Après des révélations sur cette décision "radicalement viciée", "la Fifa ne saurait se dérober de son obligation de procéder à un nouveau vote", selon ce rapport de la commission de l'Assemblée parlementaire du Conseil de l'Europe (APCE).

Les parlementaires y regrettent que l'enquête de la chambre d'instruction du comité d'éthique de la Fifa, qui a mis au jour des "pratiques extrêmement douteuses", n'ait pas été entièrement publiée. Et ils fustigent la "facilité" avec laquelle la Fifa a confirmé la désignation du Qatar malgré cette enquête.

Le député travailliste britannique Michael Connarty, rapporteur de ce projet de résolution parlementaire, déplore sans détours une "farce" et "une tentative d'étouffer l'affaire" de la part des instances mondiales du football.

Dans son exposé des motifs, il dit avoir consulté des documents révélés par le Sunday Times, prouvant qu'un membre qatari du Comité exécutif de la Fifa, Mohamed Bin Hammam, avait versé d'importantes sommes d'argent pour s'attirer le soutien de fédérations africaines de football lors de l'attribution du Mondial 2022.

"L'affirmation concernant l'absence d'une responsabilité directe du Qatar pour les agissements de M. Bin Hammam ne saurait rendre valide une procédure si profondément entachée d'illégalité", insistent les parlementaires européens.
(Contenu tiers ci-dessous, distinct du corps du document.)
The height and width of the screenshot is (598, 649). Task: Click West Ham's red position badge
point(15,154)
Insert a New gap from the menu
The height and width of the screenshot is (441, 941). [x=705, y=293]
Ils demandent aussi au Qatar, vivement critiqué au sujet des conditions de travail des immigrés employés sur les chantiers du Mondial, "de prendre sans délai toutes les mesures nécessaires pour garantir le respect des droits fondamentaux" de ces migrants.

Le texte et la résolution qui l'accompagne doivent être soumis en avril en session plénière à l'APCE, qui regroupe à Strasbourg plus de 300 parlementaires des 47 États membres du Conseil de l'Europe. Une résolution de cette assemblée n'a pas de valeur contraignante, mais constitue une pression politique.

Depuis l'attribution en 2010 du Mondial-2022 au Qatar, ce pays et la Fifa sont au centre de nombreuses polémiques. Mais le président de la fédération internationale, Joseph Blatter, a prévenu en décembre qu'il "faudrait vraiment qu'il y ait un séisme" pour retirer l'organisation du Mondial au Qatar.